WHAT IS BEING ASKED:
Beginning with the first line below, please restate each line exactly, down to and including the line containing "The height and width of the screenshot is (667, 962).".

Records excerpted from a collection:
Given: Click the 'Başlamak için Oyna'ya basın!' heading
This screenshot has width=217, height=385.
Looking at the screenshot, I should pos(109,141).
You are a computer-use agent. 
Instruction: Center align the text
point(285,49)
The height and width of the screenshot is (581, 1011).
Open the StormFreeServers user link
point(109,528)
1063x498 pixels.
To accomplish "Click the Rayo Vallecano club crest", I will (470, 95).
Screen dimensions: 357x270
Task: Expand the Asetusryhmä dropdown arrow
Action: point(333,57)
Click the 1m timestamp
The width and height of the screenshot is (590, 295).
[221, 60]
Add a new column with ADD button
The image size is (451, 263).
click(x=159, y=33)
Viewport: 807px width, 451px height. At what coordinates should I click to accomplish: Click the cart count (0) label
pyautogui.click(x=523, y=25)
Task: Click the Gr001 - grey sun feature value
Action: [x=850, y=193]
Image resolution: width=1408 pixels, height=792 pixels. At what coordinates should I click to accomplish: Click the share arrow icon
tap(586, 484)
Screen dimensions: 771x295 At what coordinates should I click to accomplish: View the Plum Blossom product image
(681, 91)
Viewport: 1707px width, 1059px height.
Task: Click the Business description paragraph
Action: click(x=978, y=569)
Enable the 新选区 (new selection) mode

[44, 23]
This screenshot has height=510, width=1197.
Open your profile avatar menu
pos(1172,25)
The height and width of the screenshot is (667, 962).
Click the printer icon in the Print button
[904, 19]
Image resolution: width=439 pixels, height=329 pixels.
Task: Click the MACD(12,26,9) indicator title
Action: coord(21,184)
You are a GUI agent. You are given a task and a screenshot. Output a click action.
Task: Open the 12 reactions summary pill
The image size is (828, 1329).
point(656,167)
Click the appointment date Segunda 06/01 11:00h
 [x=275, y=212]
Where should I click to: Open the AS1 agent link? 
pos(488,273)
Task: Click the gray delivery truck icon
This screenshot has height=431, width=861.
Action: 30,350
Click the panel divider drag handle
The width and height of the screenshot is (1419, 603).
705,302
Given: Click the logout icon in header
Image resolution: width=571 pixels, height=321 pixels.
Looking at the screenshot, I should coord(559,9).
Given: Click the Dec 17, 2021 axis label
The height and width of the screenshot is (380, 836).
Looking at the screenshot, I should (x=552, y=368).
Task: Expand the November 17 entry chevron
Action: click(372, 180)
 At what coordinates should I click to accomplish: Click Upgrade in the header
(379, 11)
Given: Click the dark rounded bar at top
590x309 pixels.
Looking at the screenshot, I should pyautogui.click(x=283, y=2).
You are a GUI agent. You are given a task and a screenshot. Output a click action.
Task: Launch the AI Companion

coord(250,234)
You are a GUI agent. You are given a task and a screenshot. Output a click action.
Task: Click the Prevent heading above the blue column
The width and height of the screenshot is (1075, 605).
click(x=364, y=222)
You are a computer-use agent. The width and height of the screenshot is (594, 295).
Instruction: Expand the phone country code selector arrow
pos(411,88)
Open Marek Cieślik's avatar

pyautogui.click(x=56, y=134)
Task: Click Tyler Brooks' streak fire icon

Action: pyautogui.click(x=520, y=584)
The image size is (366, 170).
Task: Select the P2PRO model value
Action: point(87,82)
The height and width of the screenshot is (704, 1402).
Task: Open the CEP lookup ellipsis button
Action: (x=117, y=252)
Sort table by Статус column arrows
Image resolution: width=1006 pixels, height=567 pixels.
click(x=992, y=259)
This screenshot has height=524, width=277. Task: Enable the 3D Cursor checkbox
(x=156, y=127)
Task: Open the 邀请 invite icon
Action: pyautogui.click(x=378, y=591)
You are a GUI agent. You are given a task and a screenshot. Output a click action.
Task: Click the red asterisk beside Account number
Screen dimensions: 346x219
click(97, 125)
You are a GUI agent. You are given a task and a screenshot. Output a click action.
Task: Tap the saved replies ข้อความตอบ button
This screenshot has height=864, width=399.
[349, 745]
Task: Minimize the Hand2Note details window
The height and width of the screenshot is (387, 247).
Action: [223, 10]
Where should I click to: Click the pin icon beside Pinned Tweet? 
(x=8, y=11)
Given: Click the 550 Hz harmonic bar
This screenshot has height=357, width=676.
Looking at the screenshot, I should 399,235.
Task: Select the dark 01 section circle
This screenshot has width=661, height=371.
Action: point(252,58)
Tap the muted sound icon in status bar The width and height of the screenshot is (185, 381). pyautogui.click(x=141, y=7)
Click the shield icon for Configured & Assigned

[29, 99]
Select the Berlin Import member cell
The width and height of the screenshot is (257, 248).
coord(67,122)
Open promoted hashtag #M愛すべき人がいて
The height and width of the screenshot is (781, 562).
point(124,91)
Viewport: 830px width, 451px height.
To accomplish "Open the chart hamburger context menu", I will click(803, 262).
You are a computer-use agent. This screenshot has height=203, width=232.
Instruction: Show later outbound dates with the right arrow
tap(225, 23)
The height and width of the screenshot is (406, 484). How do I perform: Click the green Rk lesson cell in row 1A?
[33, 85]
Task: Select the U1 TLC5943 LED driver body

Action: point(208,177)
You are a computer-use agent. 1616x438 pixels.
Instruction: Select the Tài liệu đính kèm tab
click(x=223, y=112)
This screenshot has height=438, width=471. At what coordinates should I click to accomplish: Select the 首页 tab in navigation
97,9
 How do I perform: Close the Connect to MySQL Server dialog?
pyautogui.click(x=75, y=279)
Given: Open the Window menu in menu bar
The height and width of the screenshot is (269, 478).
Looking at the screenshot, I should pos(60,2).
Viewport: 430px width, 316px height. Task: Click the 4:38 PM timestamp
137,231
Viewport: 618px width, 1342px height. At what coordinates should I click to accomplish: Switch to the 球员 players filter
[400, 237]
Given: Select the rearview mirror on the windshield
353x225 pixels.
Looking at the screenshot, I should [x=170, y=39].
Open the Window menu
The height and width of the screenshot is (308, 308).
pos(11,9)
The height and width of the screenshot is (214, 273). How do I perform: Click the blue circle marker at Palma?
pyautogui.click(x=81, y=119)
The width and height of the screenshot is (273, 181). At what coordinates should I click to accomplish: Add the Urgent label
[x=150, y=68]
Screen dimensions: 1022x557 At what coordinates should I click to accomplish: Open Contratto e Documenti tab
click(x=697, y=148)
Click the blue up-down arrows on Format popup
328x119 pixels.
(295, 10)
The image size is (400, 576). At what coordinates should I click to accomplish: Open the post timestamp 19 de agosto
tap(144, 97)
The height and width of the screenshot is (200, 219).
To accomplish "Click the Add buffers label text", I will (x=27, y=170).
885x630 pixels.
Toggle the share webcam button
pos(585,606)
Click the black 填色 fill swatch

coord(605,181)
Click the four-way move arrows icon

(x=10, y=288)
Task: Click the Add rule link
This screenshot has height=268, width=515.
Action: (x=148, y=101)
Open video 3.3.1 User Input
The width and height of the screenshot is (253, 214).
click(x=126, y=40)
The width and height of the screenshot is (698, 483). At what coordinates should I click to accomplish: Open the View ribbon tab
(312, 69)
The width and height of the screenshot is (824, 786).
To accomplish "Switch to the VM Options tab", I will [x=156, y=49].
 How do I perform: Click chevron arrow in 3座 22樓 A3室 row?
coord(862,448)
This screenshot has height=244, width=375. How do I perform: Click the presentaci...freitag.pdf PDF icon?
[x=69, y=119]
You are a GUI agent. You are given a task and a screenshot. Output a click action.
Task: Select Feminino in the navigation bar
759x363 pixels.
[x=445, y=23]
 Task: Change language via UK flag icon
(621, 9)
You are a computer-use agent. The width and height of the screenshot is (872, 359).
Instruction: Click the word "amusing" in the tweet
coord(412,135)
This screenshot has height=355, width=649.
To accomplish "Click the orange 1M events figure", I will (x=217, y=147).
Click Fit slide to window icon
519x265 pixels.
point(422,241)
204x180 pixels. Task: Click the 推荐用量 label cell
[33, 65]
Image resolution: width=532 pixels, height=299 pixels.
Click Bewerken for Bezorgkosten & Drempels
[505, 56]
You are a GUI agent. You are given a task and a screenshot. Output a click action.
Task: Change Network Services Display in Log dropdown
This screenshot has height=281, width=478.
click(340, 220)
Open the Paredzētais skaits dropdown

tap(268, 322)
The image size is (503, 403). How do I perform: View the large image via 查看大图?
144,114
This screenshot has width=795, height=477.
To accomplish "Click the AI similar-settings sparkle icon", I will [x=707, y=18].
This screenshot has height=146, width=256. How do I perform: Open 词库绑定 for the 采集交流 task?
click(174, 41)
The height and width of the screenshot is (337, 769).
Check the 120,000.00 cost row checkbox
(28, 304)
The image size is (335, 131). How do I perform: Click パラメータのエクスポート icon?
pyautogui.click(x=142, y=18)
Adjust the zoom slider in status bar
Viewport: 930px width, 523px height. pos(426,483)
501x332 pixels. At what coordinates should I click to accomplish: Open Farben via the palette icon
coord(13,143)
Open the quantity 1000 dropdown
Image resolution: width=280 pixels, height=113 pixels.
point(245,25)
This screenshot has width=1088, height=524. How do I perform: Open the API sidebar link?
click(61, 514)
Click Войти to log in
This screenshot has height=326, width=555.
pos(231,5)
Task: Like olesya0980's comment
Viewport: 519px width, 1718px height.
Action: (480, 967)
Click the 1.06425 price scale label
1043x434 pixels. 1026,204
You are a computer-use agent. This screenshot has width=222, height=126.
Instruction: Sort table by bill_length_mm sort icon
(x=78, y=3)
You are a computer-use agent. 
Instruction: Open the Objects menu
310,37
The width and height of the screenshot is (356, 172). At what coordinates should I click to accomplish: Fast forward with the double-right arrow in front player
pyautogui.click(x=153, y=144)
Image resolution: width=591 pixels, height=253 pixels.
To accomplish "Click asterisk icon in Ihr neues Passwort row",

RESPONSE:
Given: Click the 'Başlamak için Oyna'ya basın!' heading
This screenshot has width=217, height=385.
Looking at the screenshot, I should pos(109,141).
You are a computer-use agent. 
Instruction: Center align the text
point(285,49)
The height and width of the screenshot is (581, 1011).
Open the StormFreeServers user link
point(109,528)
1063x498 pixels.
To accomplish "Click the Rayo Vallecano club crest", I will (470, 95).
Screen dimensions: 357x270
Task: Expand the Asetusryhmä dropdown arrow
Action: point(333,57)
Click the 1m timestamp
The width and height of the screenshot is (590, 295).
[221, 60]
Add a new column with ADD button
The image size is (451, 263).
click(x=159, y=33)
Viewport: 807px width, 451px height. At what coordinates should I click to accomplish: Click the cart count (0) label
pyautogui.click(x=523, y=25)
Task: Click the Gr001 - grey sun feature value
Action: [x=850, y=193]
Image resolution: width=1408 pixels, height=792 pixels. At what coordinates should I click to accomplish: Click the share arrow icon
tap(586, 484)
Screen dimensions: 771x295 At what coordinates should I click to accomplish: View the Plum Blossom product image
(681, 91)
Viewport: 1707px width, 1059px height.
Task: Click the Business description paragraph
Action: click(x=978, y=569)
Enable the 新选区 (new selection) mode

[44, 23]
This screenshot has height=510, width=1197.
Open your profile avatar menu
pos(1172,25)
The height and width of the screenshot is (667, 962).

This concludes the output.